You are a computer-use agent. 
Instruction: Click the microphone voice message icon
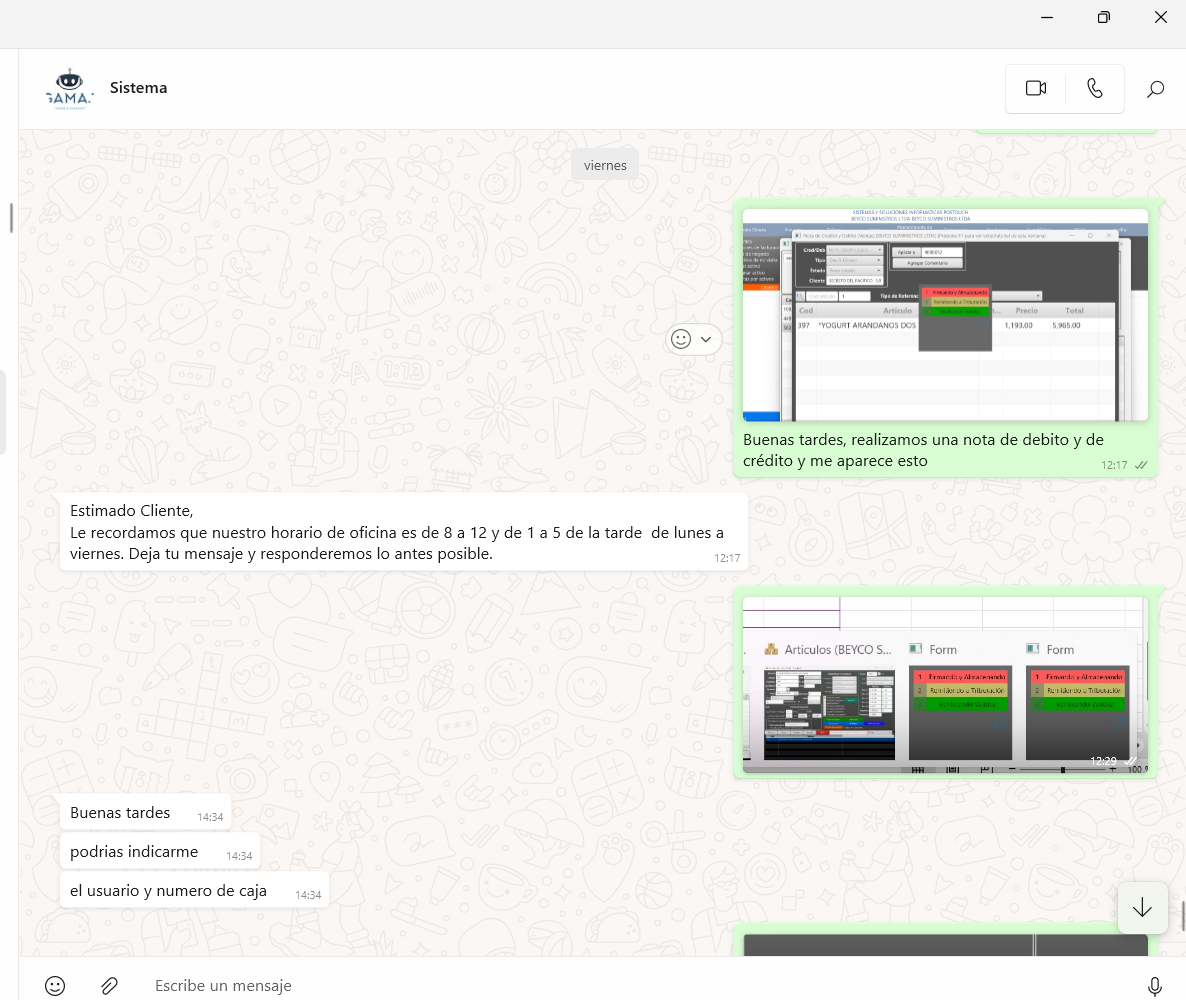tap(1155, 985)

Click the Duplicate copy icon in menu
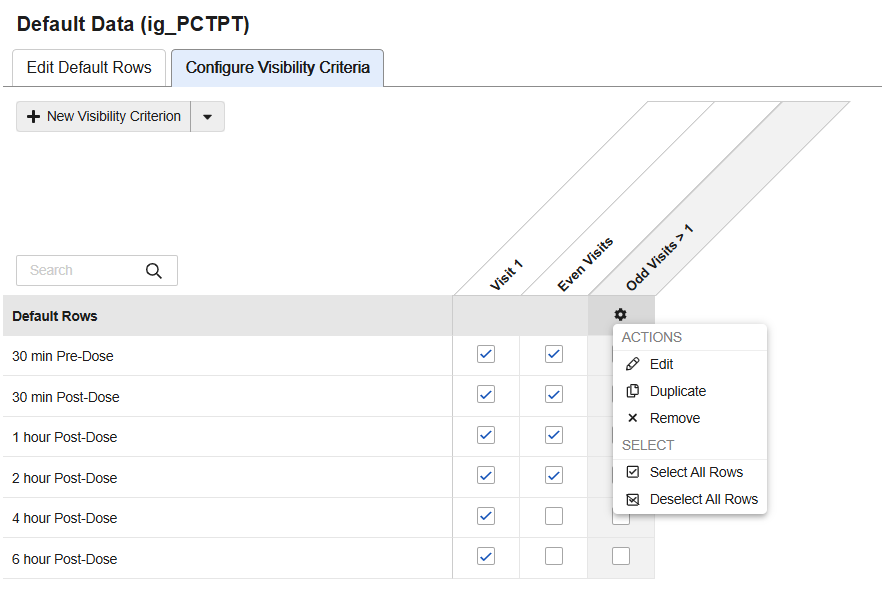[x=632, y=391]
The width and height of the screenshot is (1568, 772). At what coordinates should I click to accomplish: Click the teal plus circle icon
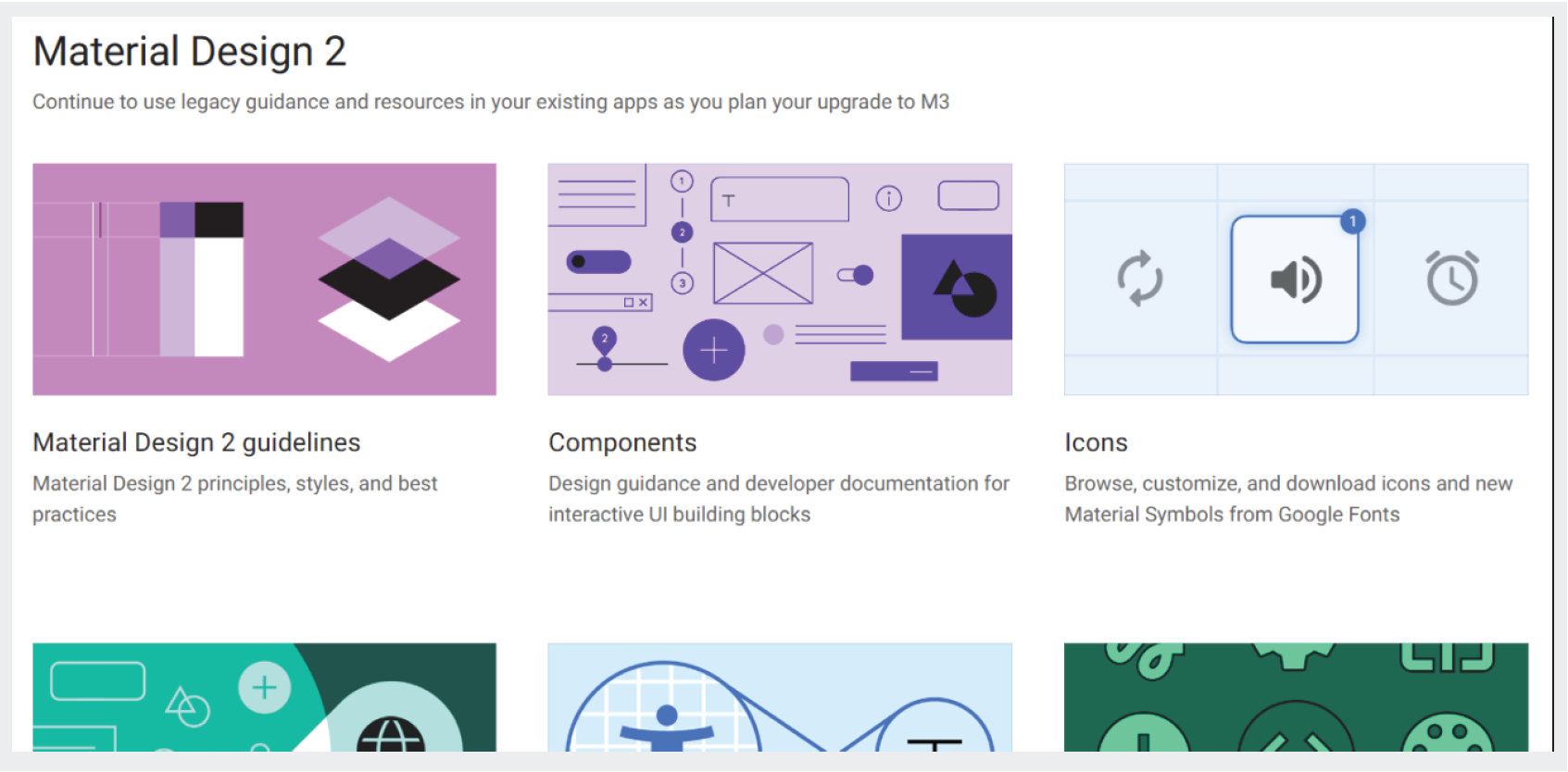click(264, 688)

________________________

### What you need to do
Go back to the line that contains "Click the Duplicate copy icon in menu" and copy it, along with each line after it through the end of the listing above, exactly and without pictures.

### Output of the exercise
Click the Duplicate copy icon in menu
[x=632, y=391]
The width and height of the screenshot is (1568, 772). At what coordinates should I click to accomplish: Click the teal plus circle icon
click(264, 688)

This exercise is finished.